To be familiar with our friends—to delight in their particular selves—is to accept them, without any desire to change or improve them. Friends inspire our love, loyalty, and enjoyment, and should not be expected to behave in certain ways or exhibit useful skills. This is why Oakeshott sees friendship as a distinctly conservative disposition: it works with the grain of humanity, affirming messy complexity while eschewing progressive visions of transformation.  

This also applies to the realm of opinions. We need not look to our friends to hold specific views or expect them to change their minds according to our preferences. Friendship in general, and intellectual friendship in particular, proceeds from a ready acceptance of others. This doesn’t mean agreement or approval, but stands as the condition of intimacy and mutual growth. To share something of ourselves, including our ideas, is to suggest pathways of wisdom, not to enforce compliance. At a time of polarization and online echo chambers, it is more important than ever to retrieve the virtue of friendship across ideological differences. 

For ambitious young people, the non-utilitarian dimension of friendship is particularly significant. Our meritocratic culture can make it all too easy to conflate “connections” with friends and to confuse “networking” with sharing. Yale Law School professor Daniel Markovits has argued that a meritocratic system that penalizes deficiencies in skill and effort will generate resentment and ultimately destructive political outcomes. On the level of friendship, I also wonder if meritocracy is a corrosive force, recasting potential friends as professional rivals who might alternately aid or impair our advancement.  

It is not easy to escape the logic of transactional relationships on campus or in our careers, but we might draw some helpful starting points from a focus on friendship as a bond of familiarity. We should not require that our friends embody merit or usefulness. Of course, higher education and early adult life will bring us into contact with such people, but we must remember that this is also a season for enjoyment and experimentation. We should ask not what our friends can do for us, but whether they inspire delight and devotion on account of the relationship itself. Above all, we should accept our friends for who they are, not only because this will produce closer ties, but also because the habit of valuing something for its own sake will be fruitful in other contexts. 

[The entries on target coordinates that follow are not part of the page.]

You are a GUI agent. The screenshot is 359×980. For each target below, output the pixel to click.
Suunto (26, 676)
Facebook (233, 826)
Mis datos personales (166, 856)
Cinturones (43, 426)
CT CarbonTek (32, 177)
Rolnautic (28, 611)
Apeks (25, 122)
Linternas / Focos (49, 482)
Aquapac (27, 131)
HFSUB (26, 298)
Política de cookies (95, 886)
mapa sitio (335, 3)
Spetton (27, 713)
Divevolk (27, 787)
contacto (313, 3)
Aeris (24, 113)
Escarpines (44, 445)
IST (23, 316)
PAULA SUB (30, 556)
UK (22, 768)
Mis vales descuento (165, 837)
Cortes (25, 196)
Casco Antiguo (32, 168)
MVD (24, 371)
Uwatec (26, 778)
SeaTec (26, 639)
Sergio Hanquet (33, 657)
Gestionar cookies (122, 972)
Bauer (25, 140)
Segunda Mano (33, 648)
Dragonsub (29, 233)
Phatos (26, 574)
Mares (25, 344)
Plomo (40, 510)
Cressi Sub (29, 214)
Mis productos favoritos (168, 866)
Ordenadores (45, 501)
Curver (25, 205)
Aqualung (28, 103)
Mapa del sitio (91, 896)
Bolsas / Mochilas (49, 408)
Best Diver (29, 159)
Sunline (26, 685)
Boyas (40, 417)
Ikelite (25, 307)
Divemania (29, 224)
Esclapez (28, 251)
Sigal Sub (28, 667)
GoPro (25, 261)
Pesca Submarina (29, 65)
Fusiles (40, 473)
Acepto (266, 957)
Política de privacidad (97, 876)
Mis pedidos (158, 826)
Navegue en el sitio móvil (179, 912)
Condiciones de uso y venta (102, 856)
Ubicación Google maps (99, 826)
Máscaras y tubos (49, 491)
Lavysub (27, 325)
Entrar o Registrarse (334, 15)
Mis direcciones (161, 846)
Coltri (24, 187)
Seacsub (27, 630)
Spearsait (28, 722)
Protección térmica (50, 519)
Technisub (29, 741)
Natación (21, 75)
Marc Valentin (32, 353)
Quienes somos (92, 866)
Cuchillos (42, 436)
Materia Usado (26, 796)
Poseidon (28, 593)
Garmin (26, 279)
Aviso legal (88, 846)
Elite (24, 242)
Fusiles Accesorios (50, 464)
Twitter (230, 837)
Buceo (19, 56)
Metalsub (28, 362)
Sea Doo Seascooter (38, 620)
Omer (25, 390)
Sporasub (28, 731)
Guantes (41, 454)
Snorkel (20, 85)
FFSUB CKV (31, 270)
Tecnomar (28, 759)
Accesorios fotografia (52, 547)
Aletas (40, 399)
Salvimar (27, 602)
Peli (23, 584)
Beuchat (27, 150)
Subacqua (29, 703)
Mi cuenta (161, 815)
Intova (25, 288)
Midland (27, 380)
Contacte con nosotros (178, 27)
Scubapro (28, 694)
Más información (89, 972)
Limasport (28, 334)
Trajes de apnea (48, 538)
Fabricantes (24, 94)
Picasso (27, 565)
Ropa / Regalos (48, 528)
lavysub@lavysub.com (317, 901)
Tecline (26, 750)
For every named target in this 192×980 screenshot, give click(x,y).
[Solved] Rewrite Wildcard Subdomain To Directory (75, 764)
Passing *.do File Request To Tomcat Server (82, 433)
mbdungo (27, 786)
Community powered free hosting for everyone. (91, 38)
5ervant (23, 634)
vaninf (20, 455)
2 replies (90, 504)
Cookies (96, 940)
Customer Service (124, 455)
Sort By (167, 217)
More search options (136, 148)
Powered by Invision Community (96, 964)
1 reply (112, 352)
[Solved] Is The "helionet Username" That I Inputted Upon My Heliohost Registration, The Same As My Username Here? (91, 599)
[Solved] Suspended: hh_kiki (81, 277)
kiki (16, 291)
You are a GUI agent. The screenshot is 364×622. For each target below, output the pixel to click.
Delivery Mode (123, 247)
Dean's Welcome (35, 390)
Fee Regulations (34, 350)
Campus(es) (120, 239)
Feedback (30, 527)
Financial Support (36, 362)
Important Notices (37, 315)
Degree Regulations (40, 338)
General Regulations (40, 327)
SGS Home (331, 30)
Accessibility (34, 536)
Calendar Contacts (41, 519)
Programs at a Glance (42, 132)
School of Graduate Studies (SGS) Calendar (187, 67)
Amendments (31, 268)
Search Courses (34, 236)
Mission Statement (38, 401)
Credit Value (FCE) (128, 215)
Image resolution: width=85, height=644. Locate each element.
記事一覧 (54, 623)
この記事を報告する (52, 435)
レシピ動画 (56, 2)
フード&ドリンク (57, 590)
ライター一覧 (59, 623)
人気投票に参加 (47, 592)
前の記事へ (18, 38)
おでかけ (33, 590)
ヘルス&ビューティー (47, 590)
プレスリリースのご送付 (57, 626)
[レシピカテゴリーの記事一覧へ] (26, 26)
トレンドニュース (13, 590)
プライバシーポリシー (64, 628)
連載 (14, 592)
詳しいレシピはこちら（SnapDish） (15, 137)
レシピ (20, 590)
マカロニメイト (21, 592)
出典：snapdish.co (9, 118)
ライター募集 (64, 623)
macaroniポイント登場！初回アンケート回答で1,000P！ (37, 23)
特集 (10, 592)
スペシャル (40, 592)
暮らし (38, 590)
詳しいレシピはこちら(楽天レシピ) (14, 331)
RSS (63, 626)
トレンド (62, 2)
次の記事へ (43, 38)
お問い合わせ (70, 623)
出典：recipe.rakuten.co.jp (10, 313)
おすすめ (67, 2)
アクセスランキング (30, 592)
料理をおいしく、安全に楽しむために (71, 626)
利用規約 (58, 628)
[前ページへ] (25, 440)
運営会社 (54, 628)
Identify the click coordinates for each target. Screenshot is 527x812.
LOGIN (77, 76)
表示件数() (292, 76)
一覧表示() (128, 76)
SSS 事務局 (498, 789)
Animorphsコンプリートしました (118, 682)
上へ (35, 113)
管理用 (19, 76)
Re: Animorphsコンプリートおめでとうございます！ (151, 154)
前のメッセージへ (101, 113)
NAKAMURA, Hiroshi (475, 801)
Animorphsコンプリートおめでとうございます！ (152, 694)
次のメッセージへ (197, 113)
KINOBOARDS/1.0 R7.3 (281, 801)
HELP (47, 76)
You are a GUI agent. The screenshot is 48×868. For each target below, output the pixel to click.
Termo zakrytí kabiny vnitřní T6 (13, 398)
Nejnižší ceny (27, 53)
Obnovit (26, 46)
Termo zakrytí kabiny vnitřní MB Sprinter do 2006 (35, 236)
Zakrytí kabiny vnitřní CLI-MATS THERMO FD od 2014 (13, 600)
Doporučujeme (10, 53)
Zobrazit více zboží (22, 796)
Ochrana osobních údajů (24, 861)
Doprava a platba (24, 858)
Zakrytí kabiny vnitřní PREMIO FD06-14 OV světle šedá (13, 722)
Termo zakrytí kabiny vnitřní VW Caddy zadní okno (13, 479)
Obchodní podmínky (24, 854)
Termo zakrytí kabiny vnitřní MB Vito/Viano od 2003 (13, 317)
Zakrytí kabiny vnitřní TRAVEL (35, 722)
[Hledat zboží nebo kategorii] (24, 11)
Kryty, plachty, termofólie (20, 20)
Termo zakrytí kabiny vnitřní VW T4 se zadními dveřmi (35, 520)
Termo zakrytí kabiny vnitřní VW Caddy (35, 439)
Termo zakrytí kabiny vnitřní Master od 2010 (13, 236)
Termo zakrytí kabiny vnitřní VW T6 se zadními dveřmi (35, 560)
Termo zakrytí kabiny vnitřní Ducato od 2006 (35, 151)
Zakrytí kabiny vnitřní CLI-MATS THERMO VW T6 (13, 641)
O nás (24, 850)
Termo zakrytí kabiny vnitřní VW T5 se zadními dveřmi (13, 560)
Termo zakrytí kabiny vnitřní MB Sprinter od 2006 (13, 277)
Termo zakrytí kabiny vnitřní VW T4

Friendships provide us with roots and connections in a world that is, especially for young people, so often unsettled.

 

Family 

I began with the question of how young professionals might be expected to make and keep friendships while attending to expanding responsibilities at home or at work. But my own experience of marriage and family has suggested that this is not quite the right way to think about the issue. It is precisely because of the nature of friendship that it is so valuable in helping us navigate the proliferating burdens of adult life. Friends don’t prevent us from focusing on other life goals; they enlarge our scope for navigating them.  

If friends accept and delight in one another, without expecting anything in return, they will be positioned to bear the weight of provocations that other relationships might not easily sustain. In this way, the playfulness of friendship turns out to encompass a profound dimension, too. We sometimes need to be able to play, to blow off steam, or to explore half-formed ideas in ways that might be unwise to replicate with a spouse or family member. Friends have a certain freedom to share ideas or engage the imagination, without expecting to achieve a specific goal.  

In the end, friendships provide us with roots and connections in a world that is, especially for young people, so often unsettled. We make friends with particular people in particular circumstances, and for this reason we should not allow ourselves to be distracted by what is remote and abstract. We should delight in and give thanks for those we can know, love, and enjoy in reality. These other selves are not always agreeable, or meant to be profitable, but they will be irreplaceable.